### Page excerpt
>>
10th Minnesota Secretary of State
- In office January 5, 1891 – January 7, 1895
- Governor: William Rush Merriam Knute Nelson
- Preceded by: Hans Mattson
- Succeeded by: Albert Berg

Register of Deeds of Blue Earth County, Minnesota
- In office 1872–1890

Personal details
- Born: Frederick Petersen Brun August 12, 1838 Rogaland, Norway
- Died: February 7, 1925 (aged 86) Minnesota, U.S.
- Other political affiliations: Republican

Military service
- Allegiance: United States of America
- Branch/service: Union Army
- Years of service: 1861 – 1861
- Rank: Corporal
- Unit: Company K, 3rd Wisconsin Infantry Regiment
- Battles/wars: American Civil War Battle of Front Royal;

= Frederick P. Brown =

American politician (1838 – 1925)

Frederick Petersen Brun (August 12, 1838 – February 7, 1925), often anglicized as Fredrick Petersen Brown, was a Norwegian-American sailor, farmer, clerk, veteran, and politician who served two consecutive terms as the tenth Minnesota Secretary of State from 1891 to 1895.
<<
Source data:
>>
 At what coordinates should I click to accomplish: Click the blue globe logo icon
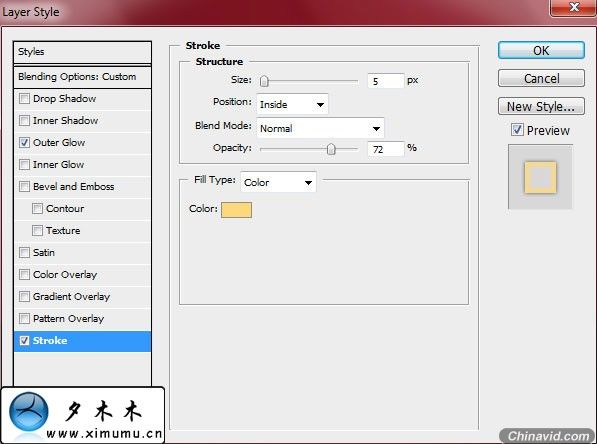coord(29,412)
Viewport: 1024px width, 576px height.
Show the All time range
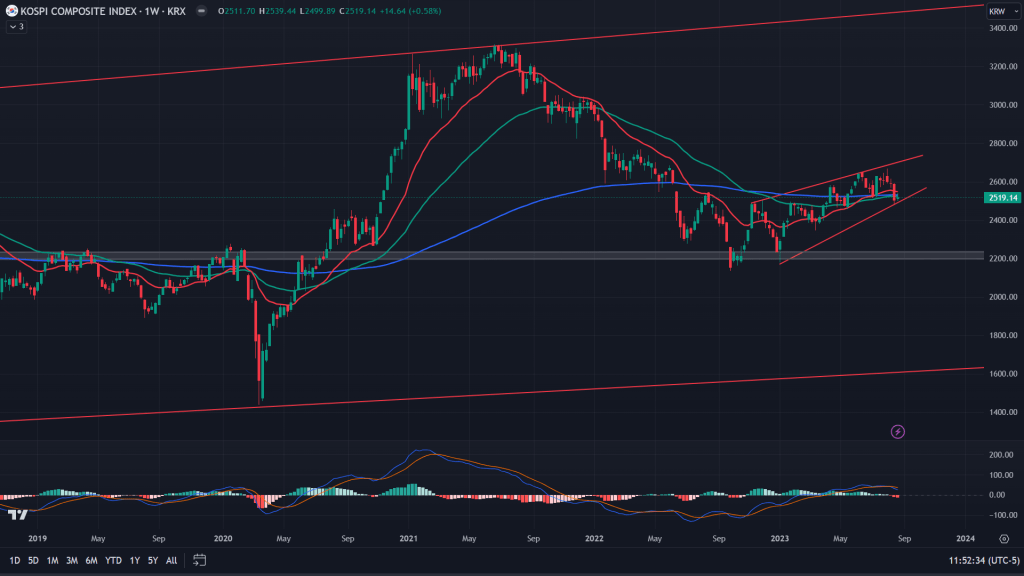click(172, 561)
<<
### Problem set
(a) Reproduce word for word the part of the Frederick P. Brown excerpt that opens with the words "Military service" and closes with "1891 to 1895.".
(b) Answer these questions from the Frederick P. Brown excerpt:
(i) Who preceded him as Minnesota Secretary of State?
(ii) In which county did he serve as Register of Deeds?
(iii) What unit did he serve in during the Civil War?
These records come from a separate source.

### Activity answers
(a)
Military service
- Allegiance: United States of America
- Branch/service: Union Army
- Years of service: 1861 – 1861
- Rank: Corporal
- Unit: Company K, 3rd Wisconsin Infantry Regiment
- Battles/wars: American Civil War Battle of Front Royal;

= Frederick P. Brown =

American politician (1838 – 1925)

Frederick Petersen Brun (August 12, 1838 – February 7, 1925), often anglicized as Fredrick Petersen Brown, was a Norwegian-American sailor, farmer, clerk, veteran, and politician who served two consecutive terms as the tenth Minnesota Secretary of State from 1891 to 1895.

(b)
(i) Hans Mattson
(ii) Blue Earth County, Minnesota
(iii) Company K, 3rd Wisconsin Infantry Regiment